Copy every entry precisely.

Entries taken from a collection:
..............................

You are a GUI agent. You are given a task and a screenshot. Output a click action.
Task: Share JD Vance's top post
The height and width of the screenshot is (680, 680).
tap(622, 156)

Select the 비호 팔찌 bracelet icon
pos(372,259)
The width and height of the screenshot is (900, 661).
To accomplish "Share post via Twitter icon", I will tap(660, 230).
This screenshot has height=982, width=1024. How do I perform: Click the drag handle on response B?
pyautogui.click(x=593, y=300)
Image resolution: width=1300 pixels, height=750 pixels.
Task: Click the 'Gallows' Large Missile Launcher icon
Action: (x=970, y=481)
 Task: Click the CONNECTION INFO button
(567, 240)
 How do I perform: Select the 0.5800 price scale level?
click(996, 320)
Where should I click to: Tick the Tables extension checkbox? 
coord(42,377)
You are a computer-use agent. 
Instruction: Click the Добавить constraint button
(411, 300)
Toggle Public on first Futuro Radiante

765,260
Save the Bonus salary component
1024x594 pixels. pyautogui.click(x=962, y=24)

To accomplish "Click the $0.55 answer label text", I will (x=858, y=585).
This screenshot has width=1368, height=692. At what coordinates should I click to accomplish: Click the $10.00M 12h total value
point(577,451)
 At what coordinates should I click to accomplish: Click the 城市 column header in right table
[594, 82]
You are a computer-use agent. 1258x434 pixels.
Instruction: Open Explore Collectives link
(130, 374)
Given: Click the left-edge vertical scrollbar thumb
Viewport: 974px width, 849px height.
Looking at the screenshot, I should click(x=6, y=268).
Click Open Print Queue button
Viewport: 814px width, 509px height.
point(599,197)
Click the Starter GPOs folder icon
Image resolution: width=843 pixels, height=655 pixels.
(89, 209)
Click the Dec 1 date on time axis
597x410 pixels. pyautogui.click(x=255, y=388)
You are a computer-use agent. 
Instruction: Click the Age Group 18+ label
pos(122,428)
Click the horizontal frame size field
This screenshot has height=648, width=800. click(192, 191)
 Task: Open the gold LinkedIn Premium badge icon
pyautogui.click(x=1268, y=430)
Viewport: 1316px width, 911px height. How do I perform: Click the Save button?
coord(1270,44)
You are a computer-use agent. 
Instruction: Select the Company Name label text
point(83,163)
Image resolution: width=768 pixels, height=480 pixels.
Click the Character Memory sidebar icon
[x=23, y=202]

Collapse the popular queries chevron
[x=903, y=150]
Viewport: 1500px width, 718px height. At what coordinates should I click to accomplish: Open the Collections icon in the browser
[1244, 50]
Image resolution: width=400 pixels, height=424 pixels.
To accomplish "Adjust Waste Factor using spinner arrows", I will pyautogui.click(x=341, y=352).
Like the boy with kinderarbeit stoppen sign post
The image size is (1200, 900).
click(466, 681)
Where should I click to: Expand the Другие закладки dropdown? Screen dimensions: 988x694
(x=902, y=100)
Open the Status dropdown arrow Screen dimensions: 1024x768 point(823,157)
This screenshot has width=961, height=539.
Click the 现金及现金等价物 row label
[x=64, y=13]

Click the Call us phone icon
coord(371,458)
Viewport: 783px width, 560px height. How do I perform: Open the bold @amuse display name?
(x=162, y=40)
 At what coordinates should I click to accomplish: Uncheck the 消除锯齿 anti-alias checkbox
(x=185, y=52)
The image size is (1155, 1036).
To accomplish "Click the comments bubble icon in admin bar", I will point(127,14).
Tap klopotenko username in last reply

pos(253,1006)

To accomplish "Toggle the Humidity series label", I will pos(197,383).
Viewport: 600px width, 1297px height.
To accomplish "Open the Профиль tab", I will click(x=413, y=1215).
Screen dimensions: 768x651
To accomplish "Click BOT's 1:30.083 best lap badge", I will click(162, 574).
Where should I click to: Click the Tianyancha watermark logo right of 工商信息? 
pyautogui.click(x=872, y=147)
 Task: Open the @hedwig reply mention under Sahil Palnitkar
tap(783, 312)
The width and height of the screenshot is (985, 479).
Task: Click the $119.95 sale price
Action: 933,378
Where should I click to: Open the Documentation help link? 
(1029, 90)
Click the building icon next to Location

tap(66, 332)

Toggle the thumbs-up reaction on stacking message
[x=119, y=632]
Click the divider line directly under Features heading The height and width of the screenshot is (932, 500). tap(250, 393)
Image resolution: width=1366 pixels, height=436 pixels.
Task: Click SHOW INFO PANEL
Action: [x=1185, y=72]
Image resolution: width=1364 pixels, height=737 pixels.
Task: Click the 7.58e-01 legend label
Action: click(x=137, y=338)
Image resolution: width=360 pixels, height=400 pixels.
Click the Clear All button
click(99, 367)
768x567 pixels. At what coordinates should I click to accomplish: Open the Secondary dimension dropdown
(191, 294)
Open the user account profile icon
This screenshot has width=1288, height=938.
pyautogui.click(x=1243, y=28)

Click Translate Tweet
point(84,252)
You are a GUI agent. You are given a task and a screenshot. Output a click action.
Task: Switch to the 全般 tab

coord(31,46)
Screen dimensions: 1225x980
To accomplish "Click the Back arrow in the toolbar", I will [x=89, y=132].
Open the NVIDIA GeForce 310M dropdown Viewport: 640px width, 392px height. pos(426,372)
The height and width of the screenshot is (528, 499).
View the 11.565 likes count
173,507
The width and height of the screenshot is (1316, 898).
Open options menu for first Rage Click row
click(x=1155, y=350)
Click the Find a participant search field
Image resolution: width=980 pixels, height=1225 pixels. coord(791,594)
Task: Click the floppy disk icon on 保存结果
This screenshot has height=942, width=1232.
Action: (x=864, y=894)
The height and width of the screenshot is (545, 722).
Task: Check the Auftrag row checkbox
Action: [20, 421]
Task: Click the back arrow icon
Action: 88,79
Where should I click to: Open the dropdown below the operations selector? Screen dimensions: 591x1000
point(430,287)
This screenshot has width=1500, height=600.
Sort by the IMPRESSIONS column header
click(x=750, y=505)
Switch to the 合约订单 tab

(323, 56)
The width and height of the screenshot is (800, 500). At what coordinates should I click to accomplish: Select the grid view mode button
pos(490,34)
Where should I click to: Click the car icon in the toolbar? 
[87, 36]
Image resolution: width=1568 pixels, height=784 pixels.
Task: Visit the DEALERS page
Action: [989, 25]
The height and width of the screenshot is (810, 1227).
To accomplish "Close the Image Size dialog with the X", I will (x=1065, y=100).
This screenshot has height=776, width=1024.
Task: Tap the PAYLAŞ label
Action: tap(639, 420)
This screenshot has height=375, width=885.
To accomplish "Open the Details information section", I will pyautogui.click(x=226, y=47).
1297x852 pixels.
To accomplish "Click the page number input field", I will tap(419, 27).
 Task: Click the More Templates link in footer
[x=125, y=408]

..............................

Answer box:
You are a GUI agent. You are given a task and a screenshot. Output a click action.
Task: Share JD Vance's top post
The height and width of the screenshot is (680, 680).
tap(622, 156)

Select the 비호 팔찌 bracelet icon
pos(372,259)
The width and height of the screenshot is (900, 661).
To accomplish "Share post via Twitter icon", I will tap(660, 230).
This screenshot has height=982, width=1024. How do I perform: Click the drag handle on response B?
pyautogui.click(x=593, y=300)
Image resolution: width=1300 pixels, height=750 pixels.
Task: Click the 'Gallows' Large Missile Launcher icon
Action: (x=970, y=481)
 Task: Click the CONNECTION INFO button
(567, 240)
 How do I perform: Select the 0.5800 price scale level?
click(996, 320)
Where should I click to: Tick the Tables extension checkbox? 
coord(42,377)
You are a computer-use agent. 
Instruction: Click the Добавить constraint button
(411, 300)
Toggle Public on first Futuro Radiante

765,260
Save the Bonus salary component
1024x594 pixels. pyautogui.click(x=962, y=24)

To accomplish "Click the $0.55 answer label text", I will (x=858, y=585).
This screenshot has width=1368, height=692. At what coordinates should I click to accomplish: Click the $10.00M 12h total value
point(577,451)
 At what coordinates should I click to accomplish: Click the 城市 column header in right table
[594, 82]
You are a computer-use agent. 1258x434 pixels.
Instruction: Open Explore Collectives link
(130, 374)
Given: Click the left-edge vertical scrollbar thumb
Viewport: 974px width, 849px height.
Looking at the screenshot, I should click(x=6, y=268).
Click Open Print Queue button
Viewport: 814px width, 509px height.
point(599,197)
Click the Starter GPOs folder icon
Image resolution: width=843 pixels, height=655 pixels.
(89, 209)
Click the Dec 1 date on time axis
597x410 pixels. pyautogui.click(x=255, y=388)
You are a computer-use agent. 
Instruction: Click the Age Group 18+ label
pos(122,428)
Click the horizontal frame size field
This screenshot has height=648, width=800. click(192, 191)
 Task: Open the gold LinkedIn Premium badge icon
pyautogui.click(x=1268, y=430)
Viewport: 1316px width, 911px height. How do I perform: Click the Save button?
coord(1270,44)
You are a computer-use agent. 
Instruction: Select the Company Name label text
point(83,163)
Image resolution: width=768 pixels, height=480 pixels.
Click the Character Memory sidebar icon
[x=23, y=202]

Collapse the popular queries chevron
[x=903, y=150]
Viewport: 1500px width, 718px height. At what coordinates should I click to accomplish: Open the Collections icon in the browser
[1244, 50]
Image resolution: width=400 pixels, height=424 pixels.
To accomplish "Adjust Waste Factor using spinner arrows", I will pyautogui.click(x=341, y=352).
Like the boy with kinderarbeit stoppen sign post
The image size is (1200, 900).
click(466, 681)
Where should I click to: Expand the Другие закладки dropdown? Screen dimensions: 988x694
(x=902, y=100)
Open the Status dropdown arrow Screen dimensions: 1024x768 point(823,157)
This screenshot has width=961, height=539.
Click the 现金及现金等价物 row label
[x=64, y=13]

Click the Call us phone icon
coord(371,458)
Viewport: 783px width, 560px height. How do I perform: Open the bold @amuse display name?
(x=162, y=40)
 At what coordinates should I click to accomplish: Uncheck the 消除锯齿 anti-alias checkbox
(x=185, y=52)
The image size is (1155, 1036).
To accomplish "Click the comments bubble icon in admin bar", I will point(127,14).
Tap klopotenko username in last reply

pos(253,1006)

To accomplish "Toggle the Humidity series label", I will pos(197,383).
Viewport: 600px width, 1297px height.
To accomplish "Open the Профиль tab", I will click(x=413, y=1215).
Screen dimensions: 768x651
To accomplish "Click BOT's 1:30.083 best lap badge", I will click(162, 574).
Where should I click to: Click the Tianyancha watermark logo right of 工商信息? 
pyautogui.click(x=872, y=147)
 Task: Open the @hedwig reply mention under Sahil Palnitkar
tap(783, 312)
The width and height of the screenshot is (985, 479).
Task: Click the $119.95 sale price
Action: 933,378
Where should I click to: Open the Documentation help link? 
(1029, 90)
Click the building icon next to Location

tap(66, 332)

Toggle the thumbs-up reaction on stacking message
[x=119, y=632]
Click the divider line directly under Features heading The height and width of the screenshot is (932, 500). tap(250, 393)
Image resolution: width=1366 pixels, height=436 pixels.
Task: Click SHOW INFO PANEL
Action: [x=1185, y=72]
Image resolution: width=1364 pixels, height=737 pixels.
Task: Click the 7.58e-01 legend label
Action: click(x=137, y=338)
Image resolution: width=360 pixels, height=400 pixels.
Click the Clear All button
click(99, 367)
768x567 pixels. At what coordinates should I click to accomplish: Open the Secondary dimension dropdown
(191, 294)
Open the user account profile icon
This screenshot has width=1288, height=938.
pyautogui.click(x=1243, y=28)

Click Translate Tweet
point(84,252)
You are a GUI agent. You are given a task and a screenshot. Output a click action.
Task: Switch to the 全般 tab

coord(31,46)
Screen dimensions: 1225x980
To accomplish "Click the Back arrow in the toolbar", I will [x=89, y=132].
Open the NVIDIA GeForce 310M dropdown Viewport: 640px width, 392px height. pos(426,372)
The height and width of the screenshot is (528, 499).
View the 11.565 likes count
173,507
The width and height of the screenshot is (1316, 898).
Open options menu for first Rage Click row
click(x=1155, y=350)
Click the Find a participant search field
Image resolution: width=980 pixels, height=1225 pixels. coord(791,594)
Task: Click the floppy disk icon on 保存结果
This screenshot has height=942, width=1232.
Action: (x=864, y=894)
The height and width of the screenshot is (545, 722).
Task: Check the Auftrag row checkbox
Action: [20, 421]
Task: Click the back arrow icon
Action: 88,79
Where should I click to: Open the dropdown below the operations selector? Screen dimensions: 591x1000
point(430,287)
This screenshot has width=1500, height=600.
Sort by the IMPRESSIONS column header
click(x=750, y=505)
Switch to the 合约订单 tab

(323, 56)
The width and height of the screenshot is (800, 500). At what coordinates should I click to accomplish: Select the grid view mode button
pos(490,34)
Where should I click to: Click the car icon in the toolbar? 
[87, 36]
Image resolution: width=1568 pixels, height=784 pixels.
Task: Visit the DEALERS page
Action: [989, 25]
The height and width of the screenshot is (810, 1227).
To accomplish "Close the Image Size dialog with the X", I will (x=1065, y=100).
This screenshot has height=776, width=1024.
Task: Tap the PAYLAŞ label
Action: tap(639, 420)
This screenshot has height=375, width=885.
To accomplish "Open the Details information section", I will pyautogui.click(x=226, y=47).
1297x852 pixels.
To accomplish "Click the page number input field", I will tap(419, 27).
 Task: Click the More Templates link in footer
[x=125, y=408]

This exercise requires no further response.